Task

You want to specify the type of agent that you use when performing optical character recognition (OCR) on files, such as images and PDFs.

This task works only with the Unstructured open source library.

Approach

Set the environment variable named OCR_AGENT to one of the following supported values:

  • unstructured.partition.utils.ocr_models.tesseract_ocr.OCRAgentTesseract to use Tesseract OCR. This is the default if not otherwise specified.
  • unstructured.partition.utils.ocr_models.paddle_ocr.OCRAgentPaddle to use Paddle OCR.
  • unstructured.partition.utils.ocr_models.google_vision_ocr.OCRAgentGoogleVision to use Google Cloud Vision OCR.

Also, be sure to install the corresponding OCR agent and its dependencies, if you have not already done so:

Example code

This example uses a PNG file with an embedded combination of English and Korean text. This example uses Tesseract OCR.

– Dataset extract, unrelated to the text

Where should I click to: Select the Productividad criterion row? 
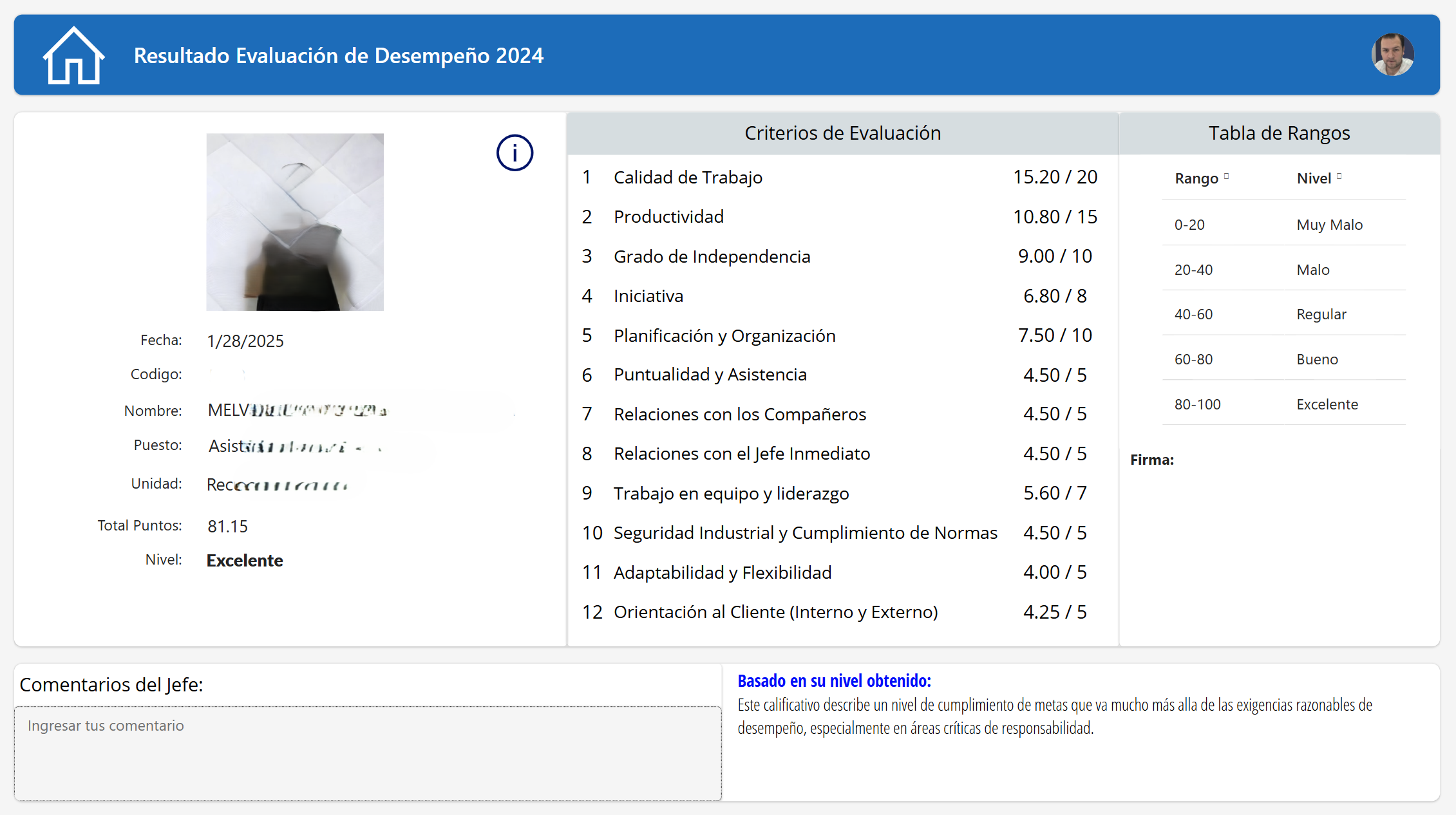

Language codes will differ depending on the OCR agent you use:

Python
import json

from unstructured.partition.image import partition_image

# Source: https://github.com/Unstructured-IO/unstructured-ingest/blob/main/example-docs/img/english-and-korean.png
# Path to the local file to process, relative to this .py file.
filename = "local-ingest-png/english-and-korean.png"

elements = partition_image(
  filename=filename,
  strategy="ocr_only",
  languages=["eng", "kor"] # Language codes differ by the OCR agent used.
)

# Convert the list of returned elements into a list of dictionaries for printing or saving.
element_dicts = [element.to_dict() for element in elements]

# Print the list.
print(json.dumps(element_dicts, indent=2))

# Or, save the list locally:
#
# file = "local-ingest-output/english-and-korean.json"
#
# with open(file, "w") as file:
#     json.dump(element_dicts, file, indent=2)